Она покачала головой.

– Я вам этого не скажу, и очень прошу вас не читать газет день-другой. Я вовсе не хочу, чтобы вы это знали, и была бы огорчена, если бы вы очутились в центре внимания.

Слабость мистера Сольберга к рекламе обнаружилась на следующее утро. Чик, проведя бессонную ночь на новом месте, поднялся рано и позвонил в соседнюю квартиру, когда еще не пробило половины девятого.

К его удивлению, Мэгги была уже на ногах и вполне одета.

– Немного странно видеть меня не в пеньюаре, правда? – рассмеялась она. – Идите завтракать. У Гвенды есть кое-что для вас…

Это «кое-что» оказалось газетой, в которой было напечатано:

«Только один вечер маркиз Пальборо впервые появится на сцене в драме из жизни высшего общества „Жизнь в тумане“.

«Маркиз появится среди гостей в сцене великосветского бала…»

Гвенда не выпускала из рук газету, пока он вслух читал эти строки.

– Вот вам и Сольберг! – воскликнула она раздраженно. – Я знала, что он задумал что-нибудь в этом роде!

– Но я вовсе не собираюсь появляться, – воскликнул Чик, возмущенный и недоумевающий. – Конечно, я не покажусь нигде…

– Конечно, вы не покажетесь, – повторила Гвенда язвительно. – Но каждый из зрителей будет указывать то на одного, то на другого из статистов и говорить: «Вот это маркиз!». А это только и нужно Сольбергу! На следующий день он скажет, что вы не смогли показаться вследствие нездоровья. Он будет иметь нужную ему рекламу, так или иначе. Все это отвратительно!

Насколько это было «отвратительным», Чик убедился, когда отправился в контору Лейзера. Несмотря на ранний час делая армия репортеров осадила ее. Если бы Чик встретился с ними, его опровержение было бы напечатано во всех газетах. Но вместо этого, будучи предупрежденным клерком, который стоял в дверях, он бросился со всех ног к ближайшему телефону и, позвонив мистеру Лейзеру, стал умолять избавить его от представителей прессы. Мистер Лейзер исполнил это самым деликатным образом, подтвердив им правильность известия, ибо мистер Лейзер принадлежал к категории людей, находящихся в прямой оппозиции к школе миссис Шипмет, и слепо верил в правдивость печатного слова.

– Мне жаль, мой юный друг… Мой дорогой Пальборо, – пробормотал он, когда Чик тайком прокрался в контору, что было первым проявлением трусости в его жизни. – Почему бы вам не пойти на сцену, мой дорогой? Очень почтенная профессия.

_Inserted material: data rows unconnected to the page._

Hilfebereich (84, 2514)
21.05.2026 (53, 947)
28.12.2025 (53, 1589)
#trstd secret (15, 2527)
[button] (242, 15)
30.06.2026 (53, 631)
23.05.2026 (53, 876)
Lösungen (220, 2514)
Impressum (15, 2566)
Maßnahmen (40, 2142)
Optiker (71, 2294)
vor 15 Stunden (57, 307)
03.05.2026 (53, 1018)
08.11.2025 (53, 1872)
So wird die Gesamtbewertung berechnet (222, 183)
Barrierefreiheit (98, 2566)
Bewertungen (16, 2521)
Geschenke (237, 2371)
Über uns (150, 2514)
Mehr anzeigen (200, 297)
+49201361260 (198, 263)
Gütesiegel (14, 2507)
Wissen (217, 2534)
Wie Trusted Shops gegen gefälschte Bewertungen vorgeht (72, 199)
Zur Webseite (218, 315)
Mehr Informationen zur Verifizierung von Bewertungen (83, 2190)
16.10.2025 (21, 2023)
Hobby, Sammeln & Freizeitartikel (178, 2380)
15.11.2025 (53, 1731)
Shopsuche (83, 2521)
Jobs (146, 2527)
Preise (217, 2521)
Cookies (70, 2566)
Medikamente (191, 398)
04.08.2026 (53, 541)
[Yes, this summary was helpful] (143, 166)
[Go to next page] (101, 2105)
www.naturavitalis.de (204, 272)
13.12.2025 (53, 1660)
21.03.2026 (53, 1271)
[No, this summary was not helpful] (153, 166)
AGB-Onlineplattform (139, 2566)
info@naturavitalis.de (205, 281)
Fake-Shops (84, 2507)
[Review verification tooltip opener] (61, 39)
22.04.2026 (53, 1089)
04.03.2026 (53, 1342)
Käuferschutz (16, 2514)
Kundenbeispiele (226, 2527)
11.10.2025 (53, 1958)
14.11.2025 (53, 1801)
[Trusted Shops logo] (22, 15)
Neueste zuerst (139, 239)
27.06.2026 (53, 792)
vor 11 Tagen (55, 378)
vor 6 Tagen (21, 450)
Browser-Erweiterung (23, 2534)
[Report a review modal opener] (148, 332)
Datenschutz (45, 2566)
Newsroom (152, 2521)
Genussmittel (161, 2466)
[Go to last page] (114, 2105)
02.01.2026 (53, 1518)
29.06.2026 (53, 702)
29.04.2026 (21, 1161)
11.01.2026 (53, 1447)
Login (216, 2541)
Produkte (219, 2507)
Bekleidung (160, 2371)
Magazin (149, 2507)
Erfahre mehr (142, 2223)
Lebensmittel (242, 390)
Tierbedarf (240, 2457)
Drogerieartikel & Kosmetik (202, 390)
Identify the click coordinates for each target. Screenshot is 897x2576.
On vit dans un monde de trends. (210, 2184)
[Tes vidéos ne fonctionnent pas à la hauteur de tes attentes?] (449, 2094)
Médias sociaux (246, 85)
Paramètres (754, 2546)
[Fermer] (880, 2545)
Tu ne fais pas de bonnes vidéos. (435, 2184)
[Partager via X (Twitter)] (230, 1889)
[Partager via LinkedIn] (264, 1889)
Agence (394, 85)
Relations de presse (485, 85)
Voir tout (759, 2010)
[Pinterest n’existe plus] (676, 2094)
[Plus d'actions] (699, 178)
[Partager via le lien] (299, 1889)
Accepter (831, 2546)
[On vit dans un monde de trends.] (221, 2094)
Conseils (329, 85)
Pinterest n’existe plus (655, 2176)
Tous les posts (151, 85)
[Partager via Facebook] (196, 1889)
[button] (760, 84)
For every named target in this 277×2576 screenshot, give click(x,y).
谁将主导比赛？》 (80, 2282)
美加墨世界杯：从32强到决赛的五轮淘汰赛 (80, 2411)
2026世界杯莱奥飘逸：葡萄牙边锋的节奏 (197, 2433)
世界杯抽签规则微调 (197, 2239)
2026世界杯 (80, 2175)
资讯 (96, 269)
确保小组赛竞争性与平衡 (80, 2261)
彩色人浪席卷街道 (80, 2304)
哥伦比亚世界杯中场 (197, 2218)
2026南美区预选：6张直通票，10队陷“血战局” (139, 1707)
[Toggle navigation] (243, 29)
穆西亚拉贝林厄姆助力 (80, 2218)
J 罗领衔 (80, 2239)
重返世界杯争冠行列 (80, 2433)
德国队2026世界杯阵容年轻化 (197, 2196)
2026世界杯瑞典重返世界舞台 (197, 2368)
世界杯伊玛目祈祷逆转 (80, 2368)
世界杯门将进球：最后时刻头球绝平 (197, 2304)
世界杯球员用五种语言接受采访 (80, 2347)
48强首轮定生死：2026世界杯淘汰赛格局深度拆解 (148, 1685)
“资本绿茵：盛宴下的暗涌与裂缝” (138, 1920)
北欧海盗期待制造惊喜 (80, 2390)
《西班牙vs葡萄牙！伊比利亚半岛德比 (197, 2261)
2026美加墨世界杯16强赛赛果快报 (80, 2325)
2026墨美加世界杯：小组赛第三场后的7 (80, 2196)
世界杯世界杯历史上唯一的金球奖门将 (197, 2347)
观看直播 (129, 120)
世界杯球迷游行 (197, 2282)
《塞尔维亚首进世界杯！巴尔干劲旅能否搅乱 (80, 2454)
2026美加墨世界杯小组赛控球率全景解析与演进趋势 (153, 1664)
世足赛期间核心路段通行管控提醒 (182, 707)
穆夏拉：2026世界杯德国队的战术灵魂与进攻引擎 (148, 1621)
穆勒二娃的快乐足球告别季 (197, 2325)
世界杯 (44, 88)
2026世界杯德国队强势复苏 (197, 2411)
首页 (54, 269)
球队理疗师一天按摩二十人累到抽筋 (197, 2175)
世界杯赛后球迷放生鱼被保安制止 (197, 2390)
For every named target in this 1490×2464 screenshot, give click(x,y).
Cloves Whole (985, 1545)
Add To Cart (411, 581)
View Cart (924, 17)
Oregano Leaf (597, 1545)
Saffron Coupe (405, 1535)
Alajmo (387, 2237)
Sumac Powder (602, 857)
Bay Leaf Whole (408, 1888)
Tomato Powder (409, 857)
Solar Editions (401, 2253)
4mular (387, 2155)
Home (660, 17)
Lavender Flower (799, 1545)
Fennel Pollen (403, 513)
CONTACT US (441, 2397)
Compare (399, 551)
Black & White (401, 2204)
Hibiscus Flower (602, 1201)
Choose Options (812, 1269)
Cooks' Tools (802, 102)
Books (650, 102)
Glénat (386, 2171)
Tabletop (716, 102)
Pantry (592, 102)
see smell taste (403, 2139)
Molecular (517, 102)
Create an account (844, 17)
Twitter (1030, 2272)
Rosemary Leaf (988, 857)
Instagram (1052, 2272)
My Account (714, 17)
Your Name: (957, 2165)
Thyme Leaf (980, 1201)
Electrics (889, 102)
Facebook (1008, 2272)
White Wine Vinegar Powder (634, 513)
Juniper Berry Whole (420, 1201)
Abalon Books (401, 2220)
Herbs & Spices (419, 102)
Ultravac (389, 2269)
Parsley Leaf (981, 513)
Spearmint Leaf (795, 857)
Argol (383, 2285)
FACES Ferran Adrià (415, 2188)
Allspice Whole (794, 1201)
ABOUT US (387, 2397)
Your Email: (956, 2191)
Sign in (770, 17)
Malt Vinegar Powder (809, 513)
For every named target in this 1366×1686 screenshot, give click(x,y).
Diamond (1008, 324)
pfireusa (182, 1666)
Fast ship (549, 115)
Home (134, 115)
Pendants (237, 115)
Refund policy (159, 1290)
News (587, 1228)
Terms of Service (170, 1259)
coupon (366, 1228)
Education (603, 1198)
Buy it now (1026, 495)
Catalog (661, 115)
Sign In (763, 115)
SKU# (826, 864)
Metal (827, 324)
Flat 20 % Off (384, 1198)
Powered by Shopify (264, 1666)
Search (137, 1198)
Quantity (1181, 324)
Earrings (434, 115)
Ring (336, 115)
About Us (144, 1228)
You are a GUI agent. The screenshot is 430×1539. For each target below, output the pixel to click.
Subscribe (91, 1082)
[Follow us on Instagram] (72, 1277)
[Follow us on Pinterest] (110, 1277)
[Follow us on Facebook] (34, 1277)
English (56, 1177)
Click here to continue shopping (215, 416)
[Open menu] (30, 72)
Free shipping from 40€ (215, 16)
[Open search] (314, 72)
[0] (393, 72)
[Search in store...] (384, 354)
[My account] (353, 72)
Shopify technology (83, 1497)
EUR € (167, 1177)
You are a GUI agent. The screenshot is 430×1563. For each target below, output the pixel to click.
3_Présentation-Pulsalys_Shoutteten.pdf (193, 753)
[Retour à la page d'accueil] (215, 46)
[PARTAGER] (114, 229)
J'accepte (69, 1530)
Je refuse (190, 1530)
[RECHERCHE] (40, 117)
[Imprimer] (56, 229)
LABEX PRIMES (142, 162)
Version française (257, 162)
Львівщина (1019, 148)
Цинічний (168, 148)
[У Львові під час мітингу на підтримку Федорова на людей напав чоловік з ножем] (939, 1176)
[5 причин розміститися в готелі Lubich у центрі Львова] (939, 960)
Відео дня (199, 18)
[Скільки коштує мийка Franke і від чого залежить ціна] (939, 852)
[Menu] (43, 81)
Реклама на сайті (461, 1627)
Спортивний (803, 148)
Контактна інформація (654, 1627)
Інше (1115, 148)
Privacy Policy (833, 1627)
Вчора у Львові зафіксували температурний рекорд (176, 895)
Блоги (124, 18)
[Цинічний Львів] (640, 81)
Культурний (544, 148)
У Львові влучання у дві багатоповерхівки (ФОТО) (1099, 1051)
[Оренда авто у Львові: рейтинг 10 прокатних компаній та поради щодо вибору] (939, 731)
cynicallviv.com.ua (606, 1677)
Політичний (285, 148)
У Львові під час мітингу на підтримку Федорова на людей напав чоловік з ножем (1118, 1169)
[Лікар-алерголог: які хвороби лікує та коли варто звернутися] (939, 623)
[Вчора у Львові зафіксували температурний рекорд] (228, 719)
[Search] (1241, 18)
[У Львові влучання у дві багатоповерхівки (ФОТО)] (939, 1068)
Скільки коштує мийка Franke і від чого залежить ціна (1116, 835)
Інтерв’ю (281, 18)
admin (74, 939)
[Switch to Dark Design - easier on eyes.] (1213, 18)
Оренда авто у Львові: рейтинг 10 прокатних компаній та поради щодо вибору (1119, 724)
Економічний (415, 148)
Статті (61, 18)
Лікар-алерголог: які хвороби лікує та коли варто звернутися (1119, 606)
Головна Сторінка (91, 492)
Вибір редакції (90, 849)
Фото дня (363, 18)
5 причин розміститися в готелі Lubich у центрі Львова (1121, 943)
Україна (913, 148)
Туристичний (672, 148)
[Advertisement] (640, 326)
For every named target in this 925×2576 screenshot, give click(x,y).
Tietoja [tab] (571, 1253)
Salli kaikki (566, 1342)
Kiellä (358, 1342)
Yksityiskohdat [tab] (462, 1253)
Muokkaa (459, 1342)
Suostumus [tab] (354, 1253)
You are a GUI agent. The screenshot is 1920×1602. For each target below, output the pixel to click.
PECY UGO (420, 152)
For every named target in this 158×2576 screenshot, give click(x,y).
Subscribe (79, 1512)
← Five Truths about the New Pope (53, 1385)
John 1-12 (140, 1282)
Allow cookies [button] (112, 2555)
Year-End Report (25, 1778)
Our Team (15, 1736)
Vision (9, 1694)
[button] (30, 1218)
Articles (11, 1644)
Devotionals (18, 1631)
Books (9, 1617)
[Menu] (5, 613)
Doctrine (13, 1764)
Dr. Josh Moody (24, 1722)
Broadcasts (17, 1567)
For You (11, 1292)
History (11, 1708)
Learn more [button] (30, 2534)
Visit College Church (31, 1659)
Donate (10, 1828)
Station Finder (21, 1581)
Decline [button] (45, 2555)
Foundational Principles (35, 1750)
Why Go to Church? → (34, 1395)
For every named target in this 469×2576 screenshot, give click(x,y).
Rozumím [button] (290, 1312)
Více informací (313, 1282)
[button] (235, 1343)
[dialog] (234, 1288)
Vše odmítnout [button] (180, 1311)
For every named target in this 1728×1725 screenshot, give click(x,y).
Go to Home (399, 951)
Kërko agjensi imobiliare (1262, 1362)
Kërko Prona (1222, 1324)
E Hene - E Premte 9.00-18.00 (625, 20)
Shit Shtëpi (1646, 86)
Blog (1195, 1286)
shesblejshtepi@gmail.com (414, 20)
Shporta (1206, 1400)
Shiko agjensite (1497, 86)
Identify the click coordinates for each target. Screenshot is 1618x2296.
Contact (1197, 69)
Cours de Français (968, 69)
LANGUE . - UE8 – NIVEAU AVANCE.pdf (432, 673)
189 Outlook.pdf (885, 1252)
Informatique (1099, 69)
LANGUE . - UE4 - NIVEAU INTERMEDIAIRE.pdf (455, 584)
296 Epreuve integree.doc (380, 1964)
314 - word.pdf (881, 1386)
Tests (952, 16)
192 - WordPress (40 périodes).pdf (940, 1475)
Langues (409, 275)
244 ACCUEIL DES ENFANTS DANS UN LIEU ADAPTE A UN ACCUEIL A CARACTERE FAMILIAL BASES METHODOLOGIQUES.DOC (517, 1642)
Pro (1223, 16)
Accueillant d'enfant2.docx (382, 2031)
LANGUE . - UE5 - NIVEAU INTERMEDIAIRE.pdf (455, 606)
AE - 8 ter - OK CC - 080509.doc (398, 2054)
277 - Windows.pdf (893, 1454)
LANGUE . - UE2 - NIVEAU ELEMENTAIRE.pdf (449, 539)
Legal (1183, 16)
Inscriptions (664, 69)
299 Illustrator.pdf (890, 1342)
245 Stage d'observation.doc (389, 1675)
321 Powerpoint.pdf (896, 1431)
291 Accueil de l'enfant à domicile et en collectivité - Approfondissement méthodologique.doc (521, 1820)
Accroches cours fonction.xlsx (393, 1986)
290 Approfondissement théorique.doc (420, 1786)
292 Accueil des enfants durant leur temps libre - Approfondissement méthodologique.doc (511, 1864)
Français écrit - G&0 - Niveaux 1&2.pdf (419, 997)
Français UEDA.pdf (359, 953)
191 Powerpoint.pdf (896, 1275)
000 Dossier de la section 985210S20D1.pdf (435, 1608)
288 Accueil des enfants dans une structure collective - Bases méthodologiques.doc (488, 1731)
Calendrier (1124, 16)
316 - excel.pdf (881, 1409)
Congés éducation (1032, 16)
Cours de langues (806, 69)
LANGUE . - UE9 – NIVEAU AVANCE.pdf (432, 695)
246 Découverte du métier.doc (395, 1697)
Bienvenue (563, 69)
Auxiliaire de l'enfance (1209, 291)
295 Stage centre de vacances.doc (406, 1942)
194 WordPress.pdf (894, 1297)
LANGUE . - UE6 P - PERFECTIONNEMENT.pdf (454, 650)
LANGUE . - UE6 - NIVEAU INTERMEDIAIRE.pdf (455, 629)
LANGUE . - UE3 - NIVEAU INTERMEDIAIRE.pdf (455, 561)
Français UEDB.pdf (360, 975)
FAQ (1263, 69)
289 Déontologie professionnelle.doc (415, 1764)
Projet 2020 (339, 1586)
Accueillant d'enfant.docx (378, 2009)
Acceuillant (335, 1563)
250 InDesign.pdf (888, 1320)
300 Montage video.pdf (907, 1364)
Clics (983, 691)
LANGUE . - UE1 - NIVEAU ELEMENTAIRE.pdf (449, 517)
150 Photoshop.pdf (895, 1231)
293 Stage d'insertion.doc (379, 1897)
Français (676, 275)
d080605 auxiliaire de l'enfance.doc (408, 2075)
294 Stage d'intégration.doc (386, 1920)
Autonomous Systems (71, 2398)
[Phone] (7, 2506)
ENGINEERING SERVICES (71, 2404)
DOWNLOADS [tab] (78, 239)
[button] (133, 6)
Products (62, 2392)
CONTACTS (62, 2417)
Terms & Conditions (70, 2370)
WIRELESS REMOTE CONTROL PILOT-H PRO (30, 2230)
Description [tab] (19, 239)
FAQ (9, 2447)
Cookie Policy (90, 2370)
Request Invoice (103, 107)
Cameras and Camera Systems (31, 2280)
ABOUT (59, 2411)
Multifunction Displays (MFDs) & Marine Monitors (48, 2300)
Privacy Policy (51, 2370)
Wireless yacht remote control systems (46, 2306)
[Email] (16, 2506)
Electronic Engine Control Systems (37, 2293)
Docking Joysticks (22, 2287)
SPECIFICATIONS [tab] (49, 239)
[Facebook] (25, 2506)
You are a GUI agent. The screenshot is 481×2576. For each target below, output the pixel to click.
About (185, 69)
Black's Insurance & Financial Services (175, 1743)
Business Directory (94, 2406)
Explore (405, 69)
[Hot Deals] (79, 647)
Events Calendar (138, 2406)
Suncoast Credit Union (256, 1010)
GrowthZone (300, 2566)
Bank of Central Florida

У меня было несколько очень хороших «жизней» со сцены. Я сторговал один полис за десять тысяч фунтов!

– Мистер Сольберг не был бы хорошей «жизнью», если бы я встретил его сегодня утром! – воскликнул Чик запальчиво.

– Он никогда не был хорошей «жизнью», мой дорогой Пальборо, – мрачно заметил мистер Лейзер.

Положение Чика в конторе становилось довольно двусмысленным. В качестве скромного отправителя ответных писем и хранителя журнала он всегда находил себе работу, не превышавшую его способностей. Но теперь журнал был передан клерку-бухгалтеру, а надписывание конвертов было поручено машинистке. По-видимому, для Чика не оставалось другого занятия, кроме как спокойно ждать чего-то или отвечать односложными фразами на чьи-то бодрые обращения: «Мой дорогой Пальборо!». Многие посетители приходили только для того, чтобы посмотреть на знаменитого клерка-маркиза. Они разговаривали с мистером Лейзером, но взгляды были обращены в сторону Чика.

В конце концов Чик вынужден был заняться рисованием фигурок на своем бюваре. Но и тогда все обступали его и вслух восторгались…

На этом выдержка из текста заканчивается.